When $\lVert x-c\rVert$ is small enough and the quadratic form is not $0$, the sign of this expression is the sign of the quadratic form. Hence if the quadratic form is positive, $f(x)-f(c)>0$, corresponding to $f(c)$ being a local minimum, if it is negative, it corresponds to a local maximum.

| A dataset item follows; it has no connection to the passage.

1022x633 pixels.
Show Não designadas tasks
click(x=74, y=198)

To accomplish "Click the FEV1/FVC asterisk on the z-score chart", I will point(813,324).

For two variables, setting $x-c=(h,k)$, the quadratic form is, explicitly: $$\frac{\partial^2f}{\partial x^2}(c)h^2+2\frac{\partial^2f}{\partial x\partial y}(c)hk+\frac{\partial^2f}{\partial y^2}(c)k^2$$ This is a homogeneous quadratic form in two variables, and its sign is the same as the sign of the dehomogenised quadratic form in one variable (setting $t= h/k$): $$\frac{\partial^2f}{\partial x^2}(c)t^2+2\frac{\partial^2f}{\partial x\partial y}(c)t+\frac{\partial^2f}{\partial y^2}(c)$$ Now a non-zero quadratic polynomial has constant sign if and only if its (reduced) discriminant is negative, whence the condition for an extremum: $$\biggl[\biggl(\frac{\partial^2f}{\partial x^2}\biggr)^2-\frac{\partial^2f}{\partial x\partial y}\biggr](c)<0.$$ Furthermore, under these circumstances, the sign of the quadratic polynomial is the sign of its leading coefficient.Hence it is

  • positive (local minimum) if $\dfrac{\partial^2f}{\partial x^2}(c)<0$,
  • negative (local maximum) if $\dfrac{\partial^2f}{\partial x^2}(c)>0$.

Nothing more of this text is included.